On dirait un poisson d'avril et pourtant c'est très sérieux. Des chercheurs de l'Université d'Australie du Sud ont utilisé la chanson "Thunderstruck" du célèbre groupe AC/DC pour optimiser la distribution des médicaments de chimiothérapie aux cellules cancéreuses. Lors d'une chimiothérapie, on bombarde l'organisme de radiations et de cocktails de médicaments afin de réduire au maximum les cellules cancéreuses. Mais une question demeurait : comment garantir une distribution optimale des médicaments censés attaquer les cellules cytotoxiques (les cellules malades qui attaquent notre organisme) ?
La solution trouvée par le professeur Nico Voelcker et son équipe est simple : le rock !
Les médicaments qui attaquent les cellules cancéreuses sont contenus dans des microparticules injectées dans l'organisme. Ces microparticules sont en fait de petits récipients : elles sont poreuses comme "de petites éponges" comme le confiait le professeur Voelcker à The Lead. Cela leur permet d'absorber la substance médicamenteuse appelée camptothécine avant de la délivrer aux cellules malades. Le problème était de faire en sorte que ces éponges ne relâchent pas la substance médicamenteuse de la même manière qu'elles l'absorbent.
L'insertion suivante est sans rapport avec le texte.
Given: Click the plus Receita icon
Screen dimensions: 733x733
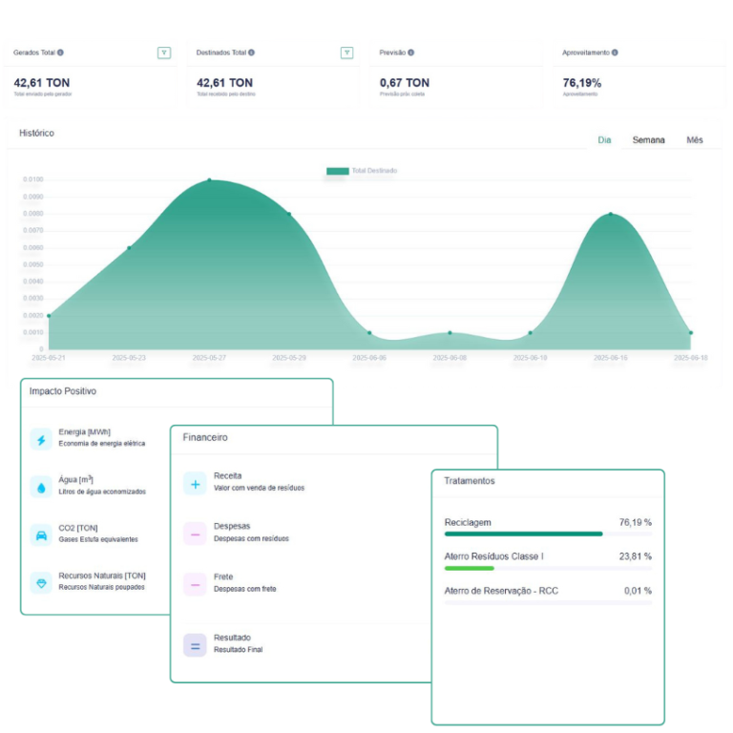Looking at the screenshot, I should [x=195, y=483].
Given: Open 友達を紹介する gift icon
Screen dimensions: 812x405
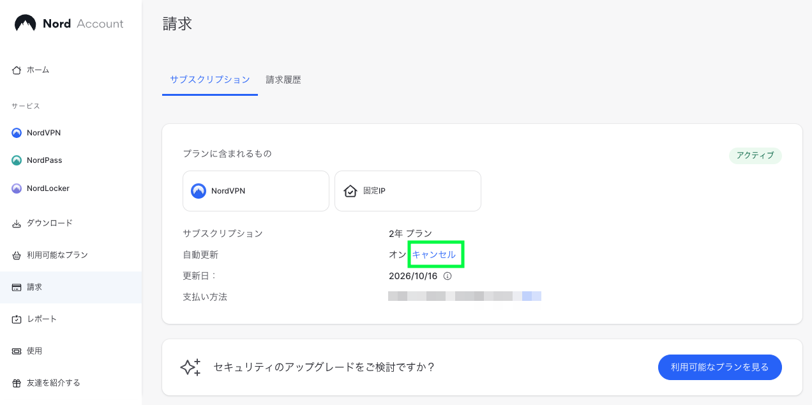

C'est pour cela que l'équipe de chercheurs d'Australie du Sud a mis au point une couche protectrice, similaire à une couche de Teflon sur une poêle : cette couche, faite à partir de polymère de plasma, a pour but de retenir la camptothécine dans la microparticule le plus longtemps possible afin de garantir une relâche lente et optimale du médicament dans les cellules malades.
Les chercheurs ont d'abord cherché à appliquer cette couche en chauffant en un point le plasma pour en recouvrir les microparticules ; mais dans ce cas-là, seule la partie exposée à la chaleur est protégée. Il fallait trouver une manière de répartir cet enrobage protecteur de manière plus uniforme.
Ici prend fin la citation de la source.